Leaves Changing Color on Maui
If you are coming from a place like New England, where something as natural as leaves changing color brings hordes of leaf-peeping tourists, you will be wildly disappointed by autumn on Maui. Most plants and flowers here are evergreen or everred for that matter. The local flora and fauna comes in every shade of color imaginable and most doesn’t wilt at this time of year.
However, some trees do shed leaves and change in a way that mildly resembles that typical fall landscape. If you look for something hard enough, you will find it! These pictures are borrowed from a wonderful blog, the Aloha Journal, make sure to check out their full selection of photos of fall colors on Maui.
I actually experienced some of this first hand at Paia Bowls, they had great coffee too, although they didn’t offer the next thing on my list (although it wasn’t technically autumn yet!)
Pumpkin Spice Drinks
So many coffee shops, coffee trucks, and cafes keep their regular menus throughout fall, but it’s not impossible to find something pumpkin-spiced. Of course, there is always Starbucks and their overpriced mainstream beverages. If you want something more local, I definitely recommend Maui Coffee Roasters.
They have different daily specials so you can call ahead and see if or when they’ll be offering pumpkin-spiced drinks, otherwise they do sell bags of Pumpkin Spice coffee that you can brew at home!
When I asked several locals about Halloween, they told me it wasn’t really celebrated in Hawaii. Maybe they didn’t intend to lie, but this turned out to be untrue. Of course, Halloween isn’t a cultural Hawaiian holiday and you should really try celebrating something local instead, like Aloha Festivals Month. But, if you are itching to dress up and beg for candy (I know, I am!) then head over to Lahaina.
According to Maui Accommodations, Halloween in Lahaina is comparable to Mardi Gras of the Pacific. There is an annual celebration that draws 25,000 people every year, that’s a fourth of the population of Maui, although visitors likely make up a large part of it.
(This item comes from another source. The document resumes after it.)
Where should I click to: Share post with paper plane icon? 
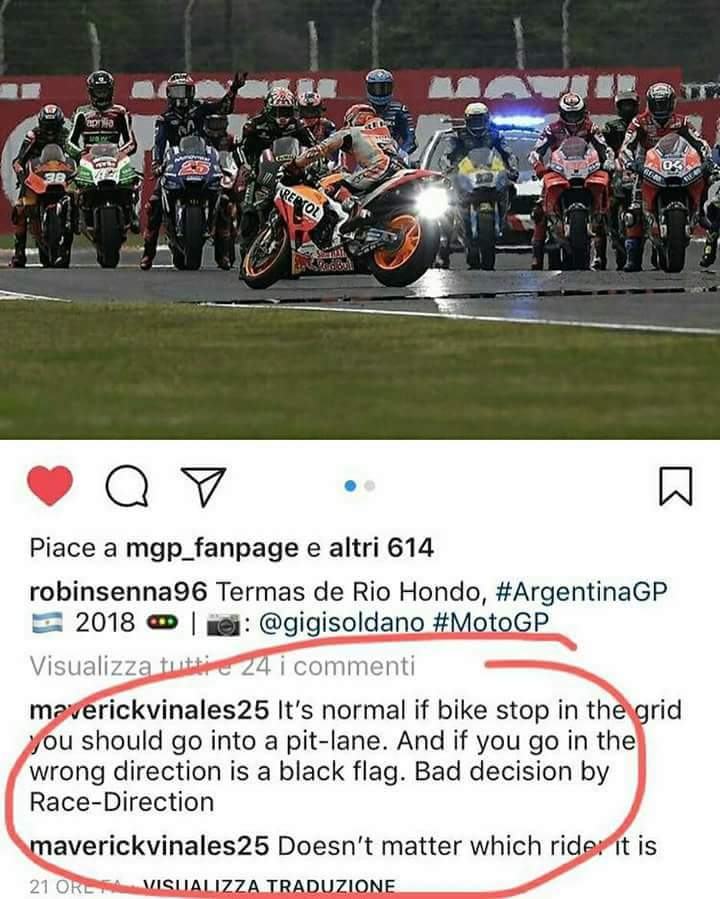(x=203, y=486)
There are kid-friendly activities but also a Halloween Costume Parade.
There is even an adult costume contest and other events that are geared towards adults later on. It sounds like a lot of fun and I hope to attend! Do keep in mind that the parade may be canceled in 2021 due to COVID.
In addition to the parade, there are also haunted houses and other spooktacular events organized by local businesses. I’m still trying to convince my husband to take me to the Maui Haunted Hunt, but he apparently doesn’t enjoy being chased and scared while laser shooting monsters like I do.
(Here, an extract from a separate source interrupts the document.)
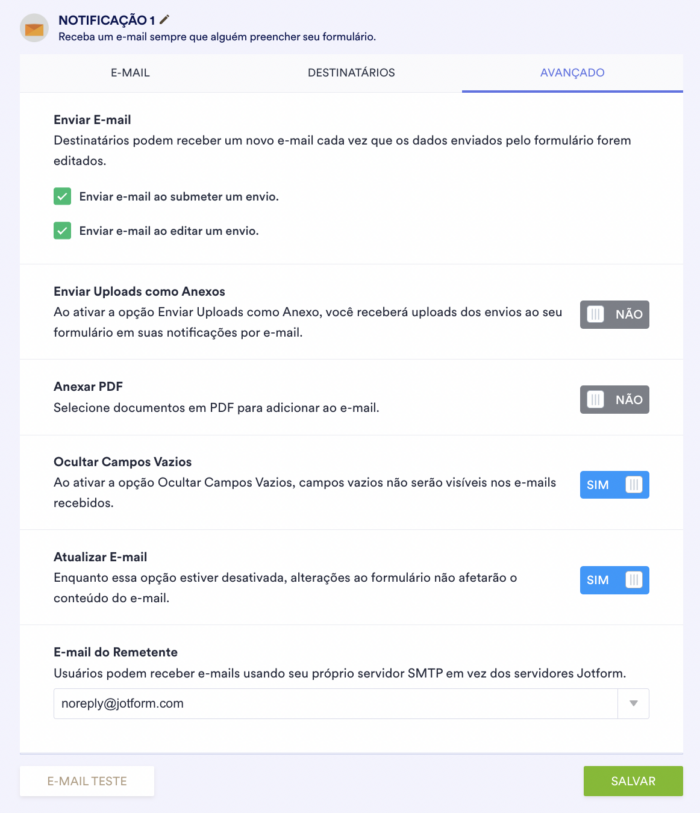Turn on the Anexar PDF toggle
The image size is (700, 813).
coord(614,399)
Even here on Maui, it does get colder during fall. This doesn’t mean you’ll need a coat unless you are going up to Haleakala where it is freezing all year round. If you are by the beach somewhere, you won’t notice the temperature change just yet. But upcountry in Kula or Haiku, the lower temperature can be felt, especially in the mornings and evenings.
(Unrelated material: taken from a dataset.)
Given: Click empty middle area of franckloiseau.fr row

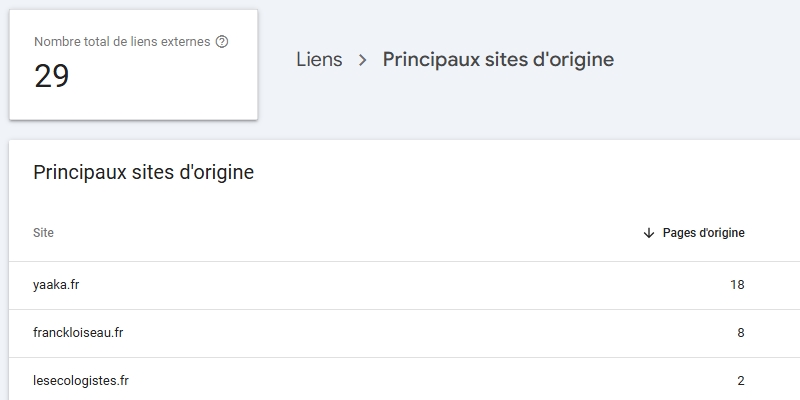Looking at the screenshot, I should [400, 333].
What to Expect on Maui During Autumn
There are many ways to recreate fall on Maui, but what should you actually expect during this time period? There are generally fewer tourists and it is hurricane season (June 1st – November 30th.) It may rain more than it does in the summer, but the rainy season doesn’t officially begin until mid-November.
It should be noted that the rainy season is also rainbow season here in Hawaii! The temperature difference is noticeable, even on the first day of fall, but if you are coming from the mainland you won’t really notice. Locals, on the other hand, may begin wearing warmer clothes.
Isaac works in Kula and needs to wear a jacket and pants to stay warm in the mornings as he is mostly outdoors. Don’t mock, acclimation happens fast and even though we’ve only been here for two months, our bodies are already used to tropical weather where a low of 71°F (21°C) in the evening in Haiku feels chilly!
Summary: Experiencing Fall on Maui
You won’t experience true fall here on Maui, which is a little sad, but it’s the price you pay to live in this tropical paradise. For a better fall destination consider New England, the more you go north, the better. However, if you are living here like me and feel nostalgic, there are ways to get into the autumn spirit, such as wearing fall-themed earrings!